El motivo es que justo cuando la iniciativa está a punto de comenzar su recta final en el Capitolio, sube de tono la polémica en torno a su eventual aprobación. Para sus críticos, entre los que están algunos parlamentarios liberales, otros uribistas y el Polo Democrático, se trata de defender las licoreras departamentales frente a la presión del capital extranjero. Para sus defensores, lo que se busca es mejorar las reglas de juego existentes para aumentar las rentas que reciben los entes territoriales y combatir el contrabando y la adulteración.
El debate ocurre teniendo como marco el Artículo 336 de la Constitución que establece que hay un monopolio rentístico de los licores, cuyo destino es financiar la educación y la salud, y que se encuentra en vigencia mucho antes de la expedición de la actual Carta Política.
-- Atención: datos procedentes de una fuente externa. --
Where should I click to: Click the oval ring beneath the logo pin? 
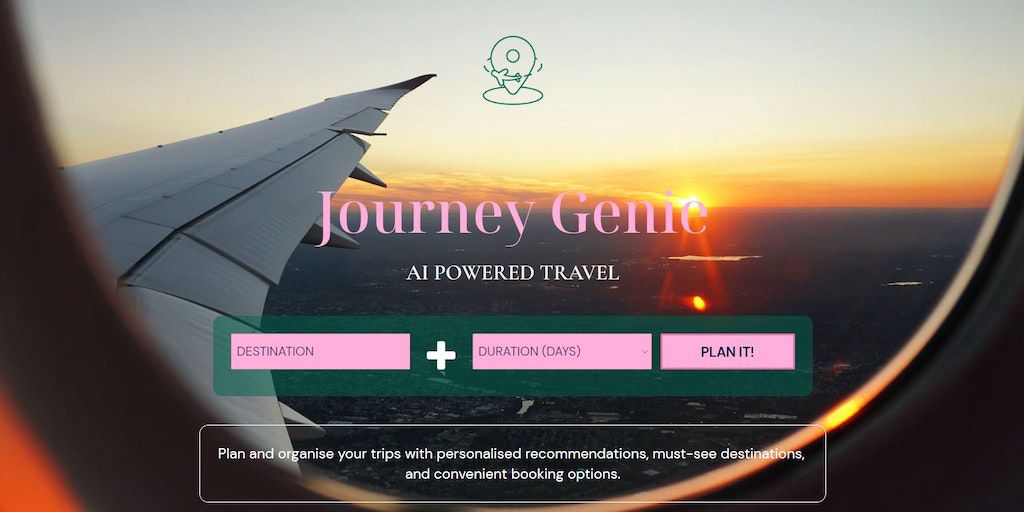513,95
Con base en dicho sistema, se crearon las licoreras departamentales, cuyo negocio principal es la elaboración del aguardiente y, en menor grado, el ron.
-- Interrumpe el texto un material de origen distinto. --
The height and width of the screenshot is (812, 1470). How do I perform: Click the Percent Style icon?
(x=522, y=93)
Así tenga defensores, el esquema actual dista de ser perfecto. Aparte de que es un anacronismo contar con unas reglas de juego que les impiden a los consumidores ejercer sus preferencias, la figura ha levantado ampollas tanto en el seno de la Comunidad Andina como en la Unión Europea, que en enero pasado demandó al país ante la OMC por el uso de prácticas restrictivas.
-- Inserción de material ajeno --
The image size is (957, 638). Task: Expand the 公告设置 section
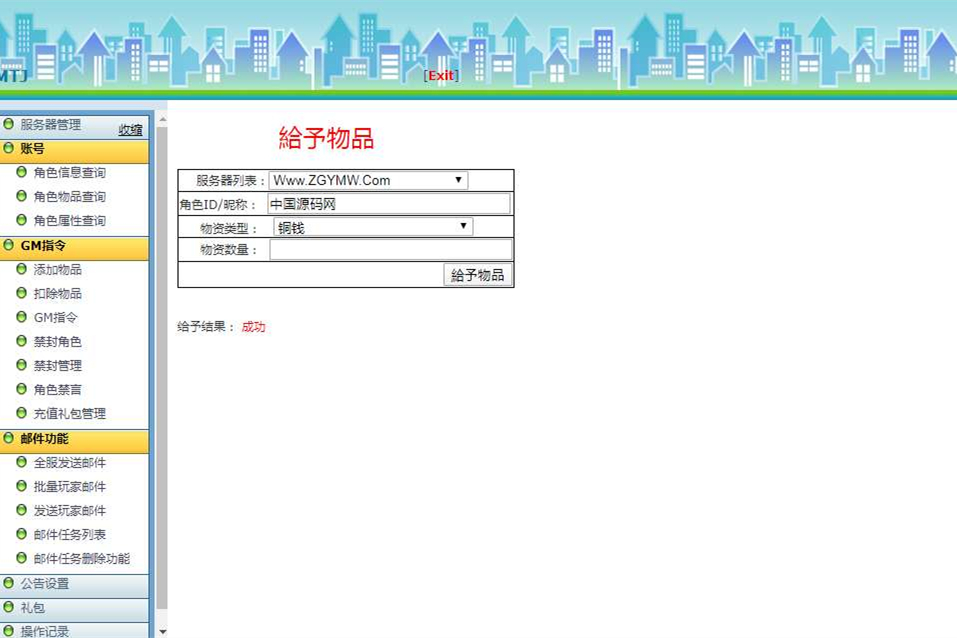pos(45,584)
Peor todavía es ver las consecuencias del modelo ensayado. De las 24 licoreras departamentales que llegaron a existir, sobreviven seis, pues las restantes debieron ser liquidadas, víctimas de la politiquería y el desgreño administrativo. La manera de delegar la distribución de las marcas más conocidas se ha asociado, en múltiples oportunidades, al pago de favores a amigos y financistas de campañas, para no hablar de insinuaciones sobre la presencia de organizaciones criminales.
Como si lo anterior fuera poco, el régimen impositivo golpea mucho más hoy en día al producto nacional. Un vino moscatel hecho localmente tiene una carga que equivale a una cuarta parte de su valor, mientras que para una champaña costosa, el gravamen apenas llega al 1 por ciento.
Debido a ello, el texto que proviene de la Cámara de Representantes incluye un tributo general de 220 pesos, al que se adicionaría un componente del 25 por ciento sobre el precio final. Así, un whisky de altísima gama, cuya carga fiscal es apenas del 4 por ciento, pasaría a tener una del 24 por ciento. Adicionalmente, se incluiría un IVA general del 5 por ciento, que le permite a los productores locales descontar los impuestos pagados en sus insumos.
Según los cálculos presentados en el Capitolio, el recaudo departamental subiría el 20 por ciento, al pasar de 1,46 a 1,76 billones de pesos en el 2017. Lo anterior no incluye la posibilidad de que los departamentos se asocien entre sí o con el sector privado para producir licores, algo que puede generar ingresos de exportación y nuevos empleos.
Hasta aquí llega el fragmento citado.